Estas características sociais são típicas das classes mais baixas. Estas reúnem poucas condições para satisfazer as necessidades dos filhos, usando o álcool, a droga e a violência como uma escapatória para os problemas que enfrentam. Esta situação leva a que as crianças sofram pela falta da satisfação das suas necessidades básicas e vivam muitas vezes rodeadas de violência, tornando-se vítimas de abusos e maus-tratos.

Os maus-tratos sofridos levam à existência de outro tipo de problemas, não somente no momento em que ocorrem, mas também ao longo da vida, podendo causar sequelas, maiores ou menores, conforme a duração, intensidade e idade das crianças, à altura da vivência desses mesmos maus-tratos.

Estas crianças, por vezes, manifestam comportamentos vulgarmente designados de “anormais”, mas eles não são mais do que sinais para reclamarem um pouco de atenção, afecto e carinho.

Podemos afirmar que o desenvolvimento, social, emocional, moral, cognitivo, e físico das vítimas fica comprometido, bem como os seus comportamentos.

De um modo geral, também ao nível da socialização, da adaptação à escola e do insucesso escolar residem influências negativas dos maus-tratos.

Em termos emocionais, estas crianças apresentam grandes dificuldades em expressar-se, tal como se pôde verificar ao longo das nossas observações e das entrevistas. Sempre que se pedia uma justificação, obtinha-se como resposta Não sei ou Porque gosto, …

A nível escolar, estas crianças apresentam um rendimento não satisfatório (como é o caso das crianças 1, 2 e 4) ou satisfatório (como é o caso das crianças 3 e 5). A área onde estas crianças apresentam mais dificuldades é na Língua Portuguesa. Apresentam dificuldades em comunicar, sendo o seu vocabulário pobre e pouco variado. Em sala de aula, estas crianças são desatentas, possuem falta de iniciativa e são muito dependentes

do professor, precisando constantemente de apoio e de atenção. Na generalidade, mostram-se pouco participativas em todas as actividades lectivas.

As agressões físicas, os ataques de cólera e o exibicionismo foram formas vulgares de reacção, utilizadas pelas crianças por nós observadas.

Na maior parte das vezes, adoptam padrões de comportamento antagónicos e idênticos aos dos seus progenitores, sendo arbitrariamente apáticos e meigos; violentos e agressivos.
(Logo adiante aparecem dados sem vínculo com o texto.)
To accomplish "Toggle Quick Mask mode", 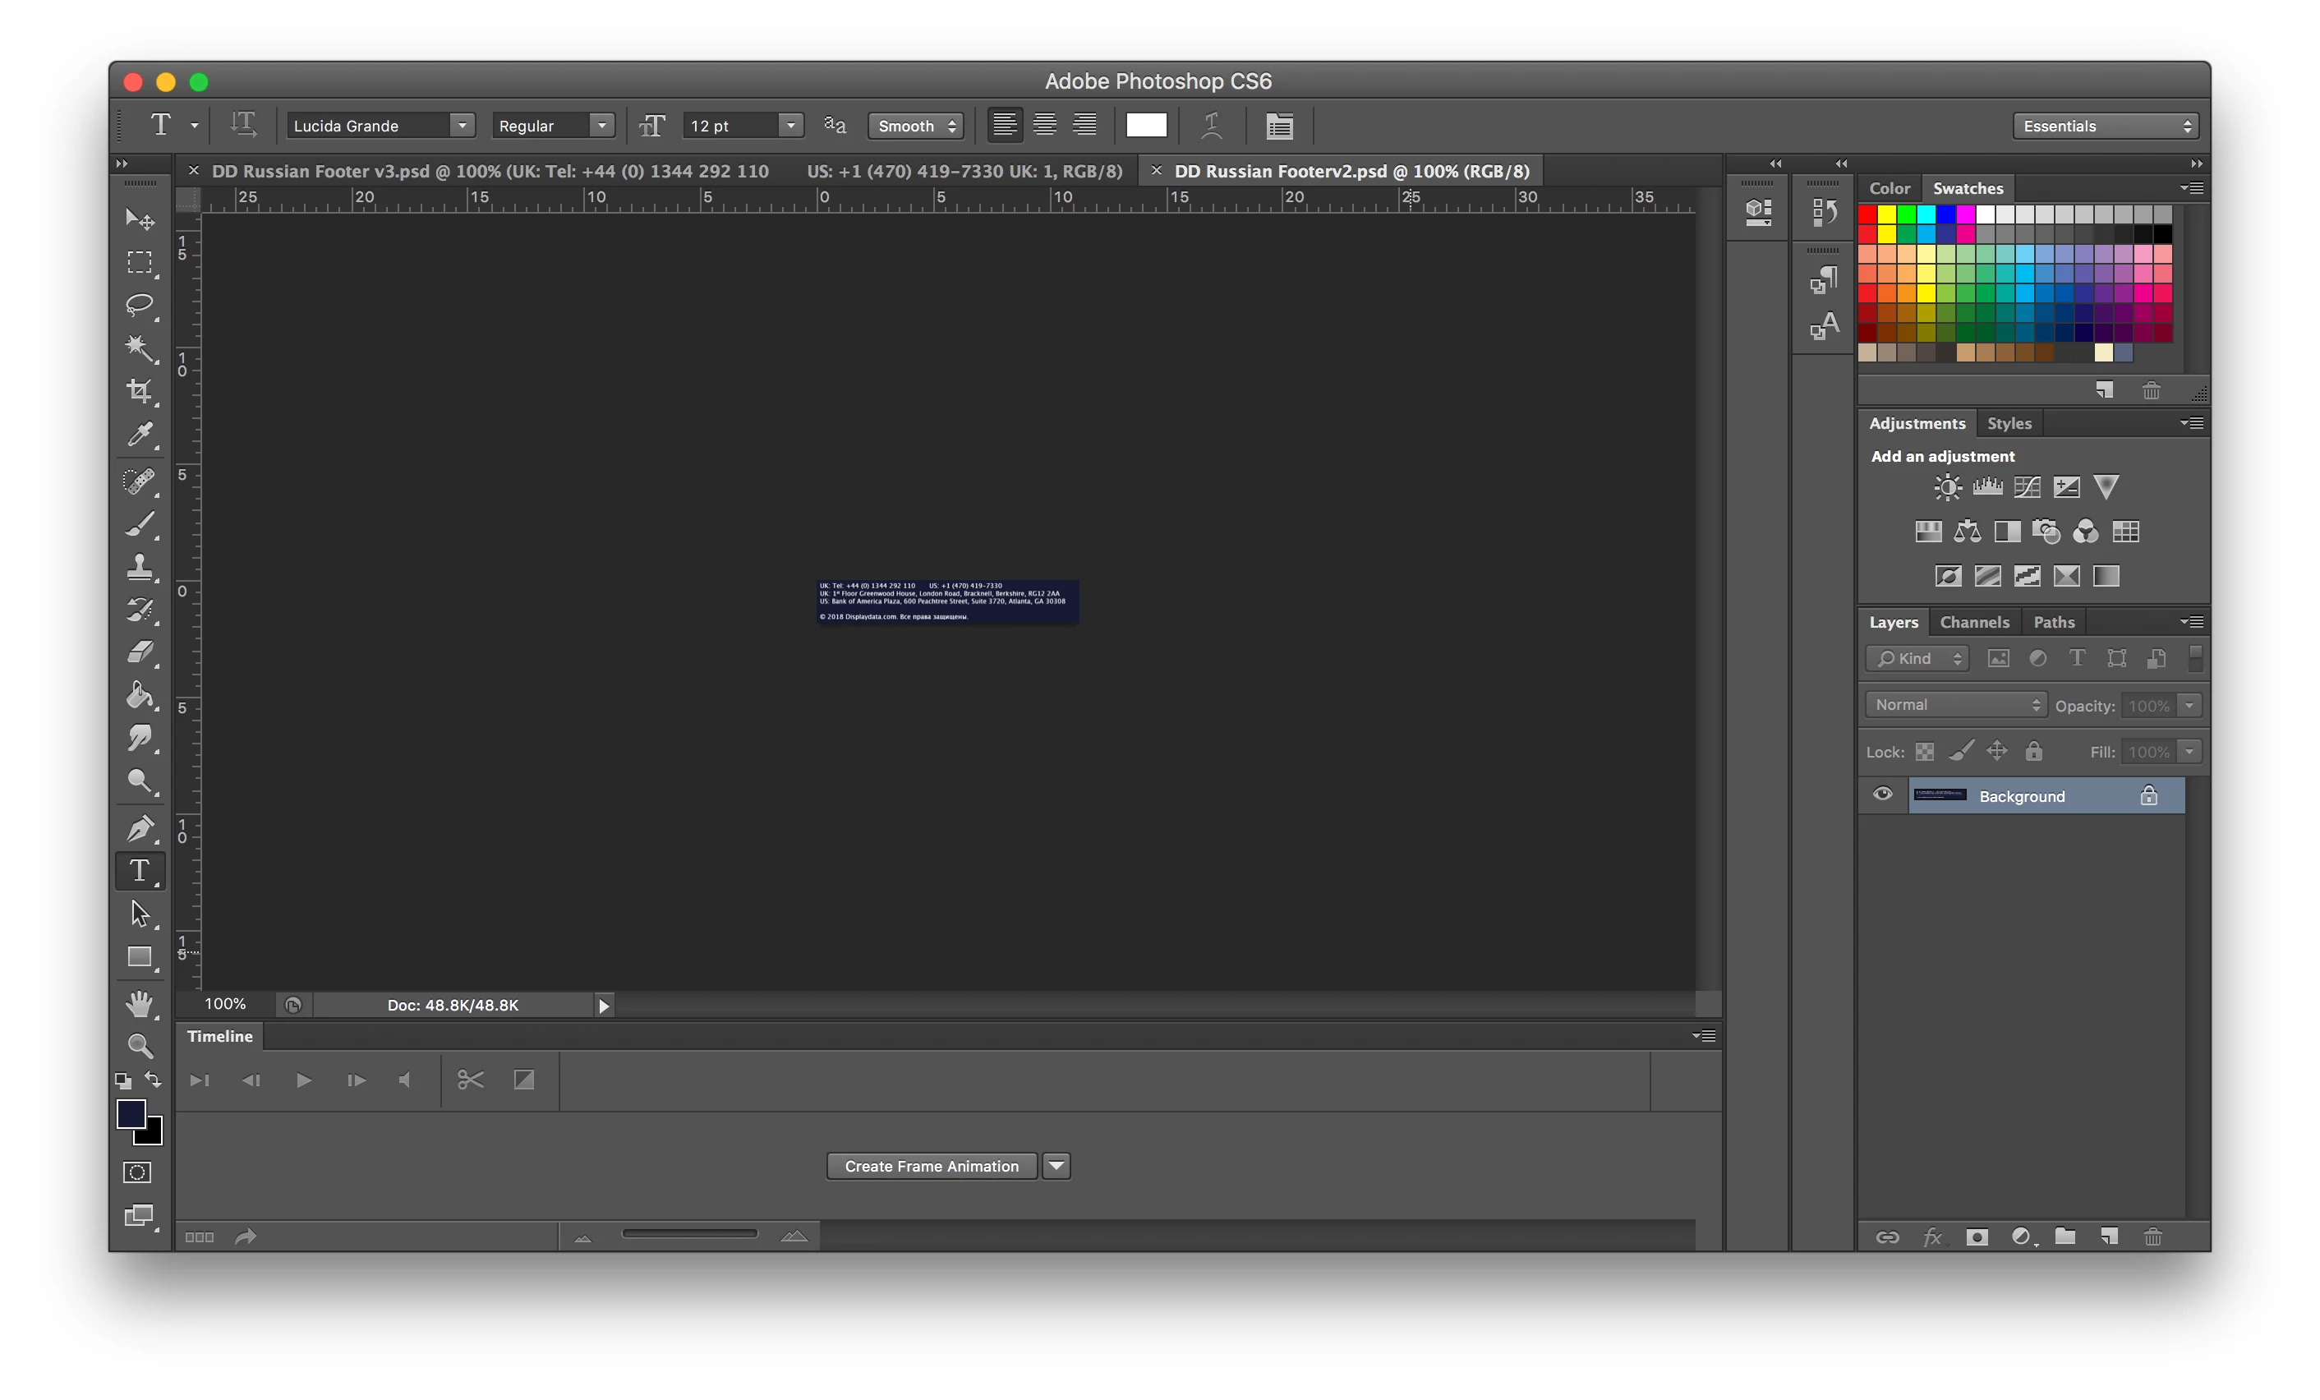I will click(137, 1172).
Nestas crianças, foi ainda possível verificar a existência de uma certa ambiguidade nas relações interpessoais, ora procurando o afastamento, ora a aproximação. Por vezes, esta oscilação aplica-se também ao comportamento, variando entre a dependência e a desconfiança.

Um grande traço de personalidade comum a todas as crianças é o facto de serem carentes e meigas, com auto-estima baixa, reduzida tolerância à frustração, inseguras e facilmente influenciáveis.

Ao longo das nossas observações, pudemos ainda verificar com alguma frequência, a ocorrência de roubos, a indisciplina, a intransigência e a relutância no cumprimento de horários e normas.